The results of her study found low adoption of lung ultrasound for COVID. However, many of the enrolled hospitalists did adopt lung ultrasound for other uses, such as monitoring volume status in patients with heart failure. In fact, more than 400 diagnostic lung ultrasounds were performed by hospitalists during the duration of the study, making the University of Colorado Division of Hospital Medicine among the first academic hospitalist groups to implement this patient-centric imaging modality into clinical practice.
She says that given what she learned about the barriers to lung ultrasound, as well as the increased use of lung ultrasound for other indications as a result of this project, “I consider this [study] a success even though it was not quite what we thought it would be.”
Using serologic testing in First Responders to assess for the risk of exposure to SARS-CoV-2
Brian Montague, DO, associate professor of infectious disease in the School of Medicine, believed first responders were at higher risk for SARS-CoV-2 infection and disease than previously estimated. He sought to illustrate this by testing their blood serum to detect the presence of antibodies against SARS-CoV-2. He collected samples from first responders across the Denver Metro area and in a few of the state’s mountain communities to study the types of antibodies that appear once an individual has been exposed to the virus.

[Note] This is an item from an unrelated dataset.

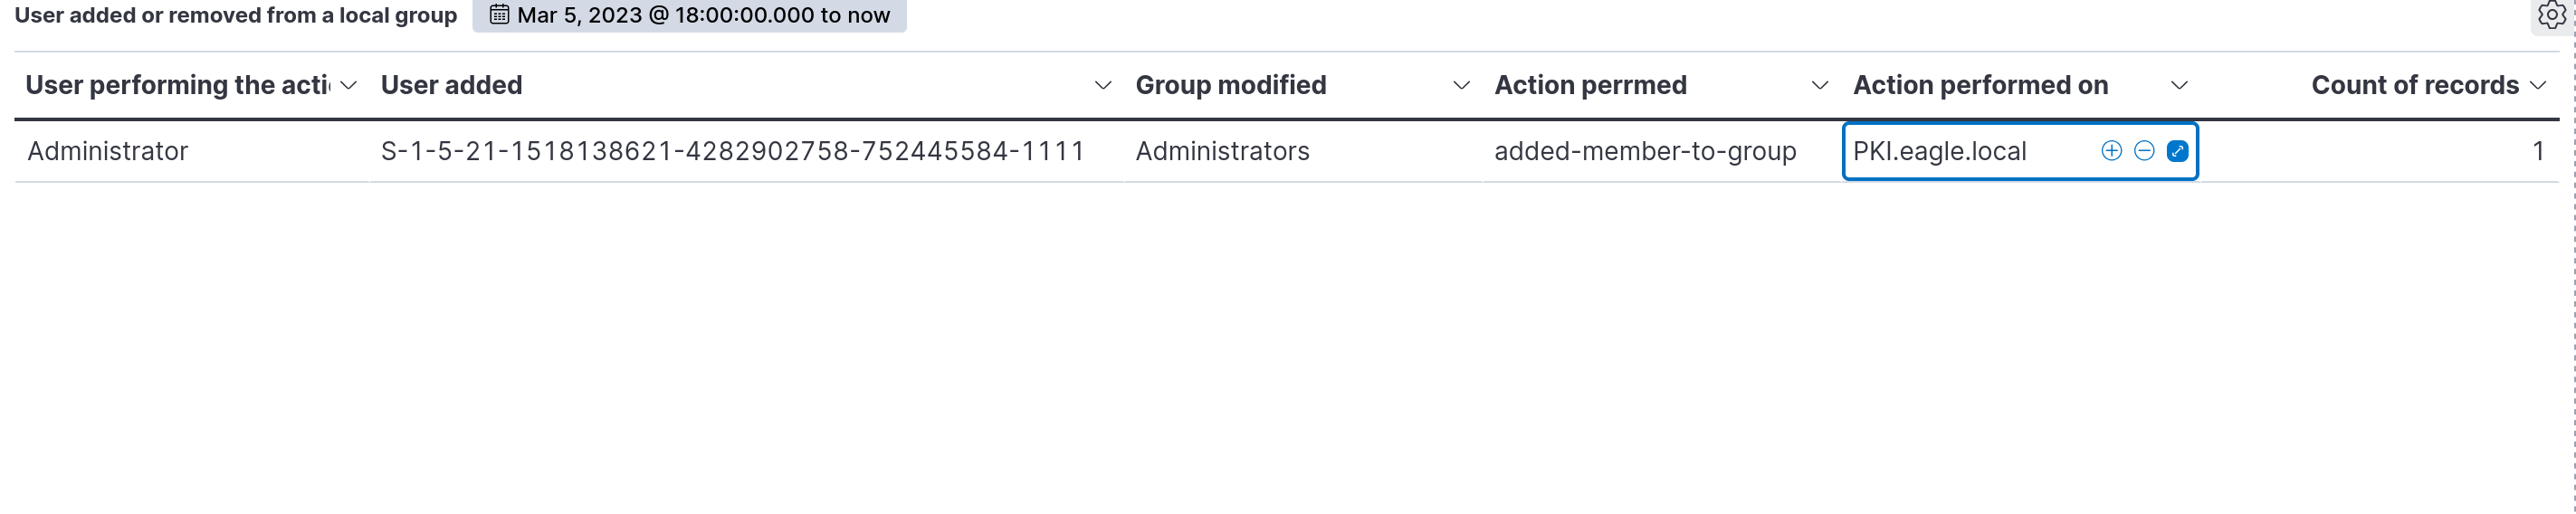Expand the PKI.eagle.local cell contents
The image size is (2576, 514).
tap(2177, 151)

Once he had the serologic samples from first responders, he conducted three different antibody tests to better understand the types and patterns of antibodies people develop, which will ultimately tell researchers more about the body’s immune response. Data from his testing showed that indeed, first responders were at higher risk for SARS-CoV-2 infection and disease than previously estimated. In addition, he found that the serologic testing that used narrow criteria to show a positive result underestimated the rate of infection.
Ultimately, he hopes to contribute to knowledge about the types of antibodies to consider when determining if a patient is positive or negative. “We are making a case for the usefulness of IgA antibody test,” Montague says. "Though it is not yet approved under the Emergency Use Authorization, validation studies have shown high sensitivity (~99%) with specificity ~94%," meaning that this test is more accurate.